The S&P 500 underperformed all major US indices, falling 0.67 percent, the most since September. The Dow Jones Industrial Average dropped 0.66 percent, the most since August. The NASDAQ Composite declined 0.51 percent, 'outperforming' the other major US indices. As well, the Russell 2000 lost 0.59 percent of its value, retreating from its all-time high, posted last Wednesday, double the distance down versus its sister US indices.
This morning, global stocks—from Japan’s TOPIX to Hong Kong’s Hang Seng and mainland China’s Shanghai Composite, to Australia’s S&P/ASX 200, to Europe’s STOXX 600—took their cue from their US counterparts. All sold off.
Greenback: Central Cog of the Market's Structure
German bonds fell yesterday, for a fourth straight day, pushing the 5-year yield into positive territory, as it broke above zero percent for the first time since April 2014, hitting its highest level in more than two years. Investors sharply increased supply and reduced demand after Klaas Knot, the current President of the Dutch central bank and a member of the ECB's Governing Council, said Sunday that quantitative easing has accomplished all it can and therefore should no longer be continued.
Bond investors have been worried since last June of a dotcom-like crash in the bond market, when the Federal Reserve announced it would gradually begin selling off some of its gargantuan bond portfolio, flooding the market. At the same time it indicated it would begin raising rates, another bond downer, as investors sell their bond holdings in order to buy higher yielding bonds.
While a stock decline generally leads to a Treasury rally, as investors rotated capital out of growth assets into safe havens, bonds have fallen in tandem with stocks. Klaas' comments added to expectations that central banks worldwide will reduce stimulus as the global economic outlook improves.
Moreover, despite the worst stock slide in four (SPX) to five (Dow) months, safe haven assets fell too, along with all major currencies. The yen fell 0.20 percent while gold slid 0.64 percent.
The highest 10-year yields since April 2014 have attracted a lot of international investors, whose asset purchasing has included buying the dollar. However, the dollar-bounce only serves to help bears slam it further and harder. After six straight weekly declines the buck is on track to close the month 3 percent lower as most investors are long euro-short dollar.
The dollar is the central cog in the complex market structure. Last week, stocks advanced while the greenback continued to retreat. Yesterday, the USD rose while stocks slipped. Treasuries share a negative correlation with the dollar, as the higher yield increases dollar demand, structuring a dollar-yield positive correlation.
That positive correlation has broken down since November, however, when the dollar entered its recent decline and Treasury yields started moving higher. The disconnect may be attributed to a steeper rally in stocks, which sucked up demand, pulling it away from Treasuries which are on the edge of a cliff as QE winds down and higher rates become palpable.
The retreat of Treasuries took benchmark yields above 2.7 percent, but European government bonds edged higher as traders await growth data.

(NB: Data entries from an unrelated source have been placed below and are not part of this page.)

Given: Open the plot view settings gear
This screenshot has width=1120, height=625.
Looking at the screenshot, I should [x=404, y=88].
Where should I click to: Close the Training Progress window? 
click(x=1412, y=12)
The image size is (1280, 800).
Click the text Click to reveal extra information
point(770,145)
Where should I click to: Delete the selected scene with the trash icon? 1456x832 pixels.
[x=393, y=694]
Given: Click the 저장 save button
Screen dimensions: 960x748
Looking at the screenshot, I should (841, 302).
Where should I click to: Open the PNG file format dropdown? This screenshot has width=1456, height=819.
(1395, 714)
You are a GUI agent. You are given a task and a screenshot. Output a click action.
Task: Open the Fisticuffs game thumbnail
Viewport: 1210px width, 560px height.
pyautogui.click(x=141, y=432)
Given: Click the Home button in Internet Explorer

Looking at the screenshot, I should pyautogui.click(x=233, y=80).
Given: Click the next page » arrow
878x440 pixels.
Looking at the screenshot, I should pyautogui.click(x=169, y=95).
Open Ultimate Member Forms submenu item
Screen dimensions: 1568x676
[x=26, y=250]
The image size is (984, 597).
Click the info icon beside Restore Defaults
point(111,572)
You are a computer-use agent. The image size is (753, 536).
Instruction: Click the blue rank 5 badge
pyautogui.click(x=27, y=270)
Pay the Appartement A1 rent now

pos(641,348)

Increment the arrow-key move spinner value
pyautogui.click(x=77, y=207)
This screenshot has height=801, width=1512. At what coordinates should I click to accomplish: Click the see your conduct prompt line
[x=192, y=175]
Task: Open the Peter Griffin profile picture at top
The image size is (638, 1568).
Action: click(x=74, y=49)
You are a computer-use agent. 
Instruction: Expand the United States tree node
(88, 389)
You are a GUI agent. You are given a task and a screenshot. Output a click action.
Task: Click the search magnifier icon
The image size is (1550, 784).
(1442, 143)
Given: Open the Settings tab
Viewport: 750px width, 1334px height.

The question investors now struggle with is whether the highest yields since 2014 could turn the capital rotation back out of equities—which are already at record-setting highs—and into bonds. Their decline might provide a buying opportunity at the same time that buy-and-hold yield investors may boost Treasuries.
An additional example of the dollar's importance to inter-market commerce and interconnectivity is the price of oil. When the dollar was falling, oil was rising. Yesterday, however, when the greenback rebounded, crude's price fell.
The yen climbed this morning, trading within a potential bearish pennant, the second one since mid-January. Sterling slumped for a second day, its third day decline in four trading days.
Bitcoin dropped below $11,000, resuming its bearish pennant pattern. It's not the only cryptocurrency currently in focus for many investors. A brewing Tether scandal has generated headlines too.